GIVEN ENTRIES

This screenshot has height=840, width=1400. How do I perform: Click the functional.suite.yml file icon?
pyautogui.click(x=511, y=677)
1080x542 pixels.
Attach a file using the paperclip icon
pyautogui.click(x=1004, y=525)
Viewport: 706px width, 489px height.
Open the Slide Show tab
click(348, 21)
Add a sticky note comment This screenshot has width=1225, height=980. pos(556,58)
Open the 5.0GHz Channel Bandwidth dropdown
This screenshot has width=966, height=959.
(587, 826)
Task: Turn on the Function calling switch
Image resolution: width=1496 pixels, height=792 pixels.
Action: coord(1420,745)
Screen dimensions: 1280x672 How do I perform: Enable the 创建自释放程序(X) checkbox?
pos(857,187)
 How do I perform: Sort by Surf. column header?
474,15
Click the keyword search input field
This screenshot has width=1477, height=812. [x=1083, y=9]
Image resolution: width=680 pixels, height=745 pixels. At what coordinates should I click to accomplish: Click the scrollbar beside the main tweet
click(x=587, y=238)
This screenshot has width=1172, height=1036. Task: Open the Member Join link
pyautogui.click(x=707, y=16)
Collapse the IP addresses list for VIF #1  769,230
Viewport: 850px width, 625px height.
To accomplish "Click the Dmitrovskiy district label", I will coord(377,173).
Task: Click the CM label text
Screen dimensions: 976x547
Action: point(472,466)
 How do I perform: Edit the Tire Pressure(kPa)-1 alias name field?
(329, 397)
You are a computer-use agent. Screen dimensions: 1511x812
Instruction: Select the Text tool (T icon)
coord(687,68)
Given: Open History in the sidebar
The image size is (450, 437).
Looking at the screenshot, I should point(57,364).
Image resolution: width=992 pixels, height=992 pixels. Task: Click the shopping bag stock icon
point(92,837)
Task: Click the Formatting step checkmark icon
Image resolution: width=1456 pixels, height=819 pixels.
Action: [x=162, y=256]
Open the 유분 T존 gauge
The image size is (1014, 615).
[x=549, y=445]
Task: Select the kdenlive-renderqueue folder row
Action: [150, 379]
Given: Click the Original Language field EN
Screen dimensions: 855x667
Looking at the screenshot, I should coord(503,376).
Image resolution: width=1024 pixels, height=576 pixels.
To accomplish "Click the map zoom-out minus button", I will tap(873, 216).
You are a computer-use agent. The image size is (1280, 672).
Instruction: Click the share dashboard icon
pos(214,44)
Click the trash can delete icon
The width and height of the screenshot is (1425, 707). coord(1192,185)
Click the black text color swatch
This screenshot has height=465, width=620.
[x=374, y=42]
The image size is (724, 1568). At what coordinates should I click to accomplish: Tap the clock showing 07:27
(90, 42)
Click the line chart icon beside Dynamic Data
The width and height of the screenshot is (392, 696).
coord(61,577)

WORK REQUEST
From the material above, set down exactly the lines between the line holding "Task: Turn on the Function calling switch" and the line holding "Image resolution: width=1024", inclusive. Include nothing else.

SOLUTION TO THE PROBLEM
Task: Turn on the Function calling switch
Image resolution: width=1496 pixels, height=792 pixels.
Action: coord(1420,745)
Screen dimensions: 1280x672 How do I perform: Enable the 创建自释放程序(X) checkbox?
pos(857,187)
 How do I perform: Sort by Surf. column header?
474,15
Click the keyword search input field
This screenshot has width=1477, height=812. [x=1083, y=9]
Image resolution: width=680 pixels, height=745 pixels. At what coordinates should I click to accomplish: Click the scrollbar beside the main tweet
click(x=587, y=238)
This screenshot has width=1172, height=1036. Task: Open the Member Join link
pyautogui.click(x=707, y=16)
Collapse the IP addresses list for VIF #1  769,230
Viewport: 850px width, 625px height.
To accomplish "Click the Dmitrovskiy district label", I will coord(377,173).
Task: Click the CM label text
Screen dimensions: 976x547
Action: point(472,466)
 How do I perform: Edit the Tire Pressure(kPa)-1 alias name field?
(329, 397)
You are a computer-use agent. Screen dimensions: 1511x812
Instruction: Select the Text tool (T icon)
coord(687,68)
Given: Open History in the sidebar
The image size is (450, 437).
Looking at the screenshot, I should point(57,364).
Image resolution: width=992 pixels, height=992 pixels. Task: Click the shopping bag stock icon
point(92,837)
Task: Click the Formatting step checkmark icon
Image resolution: width=1456 pixels, height=819 pixels.
Action: [x=162, y=256]
Open the 유분 T존 gauge
The image size is (1014, 615).
[x=549, y=445]
Task: Select the kdenlive-renderqueue folder row
Action: [150, 379]
Given: Click the Original Language field EN
Screen dimensions: 855x667
Looking at the screenshot, I should coord(503,376).
Image resolution: width=1024 pixels, height=576 pixels.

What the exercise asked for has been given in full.